Discovery writing

Merry Christmas! Yes, even though I’m an eclectic witch, I still harken back to my Roman Catholic roots and say Merry Christmas.

Pisces is coming along slowly. Very slowly. I don’t seem to be in the mood for writing about sex. I’m writing story. So it’s probably not going to be great erotica, but it might be a pretty good–and historically accurate–story. For Cancer and Scorpio, I need to add a lot more sex into them to make them erotica.

The other thing is, my erotica is pretty vanilla. Very plain, without tying people up or safe words or any BDSM stuff. Boring, maybe. I suppose I need to do some research to make vanilla exciting. Guess I’ll be lurking on the literotica website to get an idea of stories there.
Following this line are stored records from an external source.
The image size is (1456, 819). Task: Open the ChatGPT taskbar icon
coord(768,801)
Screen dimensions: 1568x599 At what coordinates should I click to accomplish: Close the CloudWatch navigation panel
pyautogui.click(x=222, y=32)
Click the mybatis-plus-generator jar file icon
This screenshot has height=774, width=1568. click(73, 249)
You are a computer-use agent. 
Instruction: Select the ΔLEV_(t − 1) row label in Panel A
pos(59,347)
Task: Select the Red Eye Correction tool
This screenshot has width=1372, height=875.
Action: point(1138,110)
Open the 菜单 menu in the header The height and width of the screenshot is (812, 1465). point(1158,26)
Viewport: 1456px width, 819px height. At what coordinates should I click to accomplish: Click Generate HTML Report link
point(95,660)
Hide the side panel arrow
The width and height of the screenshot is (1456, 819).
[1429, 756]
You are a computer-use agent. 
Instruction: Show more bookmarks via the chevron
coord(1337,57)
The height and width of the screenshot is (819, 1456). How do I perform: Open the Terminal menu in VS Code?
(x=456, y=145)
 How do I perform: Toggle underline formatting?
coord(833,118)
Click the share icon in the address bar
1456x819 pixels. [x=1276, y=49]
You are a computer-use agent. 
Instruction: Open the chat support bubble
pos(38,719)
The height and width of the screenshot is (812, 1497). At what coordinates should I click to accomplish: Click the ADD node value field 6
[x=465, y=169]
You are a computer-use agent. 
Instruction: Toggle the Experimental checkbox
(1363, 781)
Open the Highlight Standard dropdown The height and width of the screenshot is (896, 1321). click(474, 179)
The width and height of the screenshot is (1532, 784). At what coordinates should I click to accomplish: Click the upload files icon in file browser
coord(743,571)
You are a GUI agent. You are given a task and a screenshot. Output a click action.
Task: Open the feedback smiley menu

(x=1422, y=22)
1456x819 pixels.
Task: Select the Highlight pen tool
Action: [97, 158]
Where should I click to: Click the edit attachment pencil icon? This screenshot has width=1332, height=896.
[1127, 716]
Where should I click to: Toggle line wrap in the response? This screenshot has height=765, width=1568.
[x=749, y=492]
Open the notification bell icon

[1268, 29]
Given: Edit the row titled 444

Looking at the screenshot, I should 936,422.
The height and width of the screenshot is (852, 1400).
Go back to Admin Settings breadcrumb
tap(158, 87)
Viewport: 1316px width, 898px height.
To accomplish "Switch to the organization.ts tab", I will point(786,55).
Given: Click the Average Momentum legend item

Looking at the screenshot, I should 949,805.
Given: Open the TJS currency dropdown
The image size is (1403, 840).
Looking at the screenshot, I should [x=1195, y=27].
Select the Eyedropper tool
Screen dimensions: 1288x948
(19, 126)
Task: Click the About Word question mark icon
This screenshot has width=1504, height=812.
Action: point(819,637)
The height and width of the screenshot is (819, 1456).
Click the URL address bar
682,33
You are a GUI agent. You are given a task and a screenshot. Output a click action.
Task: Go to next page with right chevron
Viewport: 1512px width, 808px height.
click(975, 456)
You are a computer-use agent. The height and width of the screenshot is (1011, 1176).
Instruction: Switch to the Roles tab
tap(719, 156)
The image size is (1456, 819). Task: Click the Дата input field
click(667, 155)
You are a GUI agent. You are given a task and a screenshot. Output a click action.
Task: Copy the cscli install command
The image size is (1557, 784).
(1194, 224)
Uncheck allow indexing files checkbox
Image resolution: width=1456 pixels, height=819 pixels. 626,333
Grimaulkin’s second book’s first and last line came to me overnight last night. If I have both of those in mind, then I know where I’m starting, and where I’ll end up. It’s the in between that I don’t know anything about yet, and that’s what makes me an “intuitive” or discovery writer. I don’t usually know what I’m doing until I get to the story itself. I have noticed if I plan out the story, I get bored easily. It’s not that I don’t find the story easier–it’s a lot easier if I plan it out. But not planning it actually makes it more fun, makes we want to sit at the keyboard because I want to know what happens next.

However the problem with being a discovery writer is what I’m running into with Pisces. I have a vague idea of what’s going to happen in the story, but no idea how to get there. I need to provide certain scenes for the erotica portion of the story, but, again, that’s a constraint. Discovery writers hate constraints. This is also why I’m no good at being a romance author, either. Romances have a formula. I don’t follow maps to places that I’ve been to before. I only use maps to someplace I’ve never been to. I’ve read enough “romance” within the fantasy genre to know the score. I want to dispose of the map and just see where the writing takes me. I know it seems like I’m trusting in the muses, but (most of the time) they’ve never let me down before.

So I personally think that maybe, if you’re a plotter, try letting things go and let the Universe take you on a ride. What you end up with might be trash, but it’ll be an experiment in how your mind works.

So, until the new year, keep writing!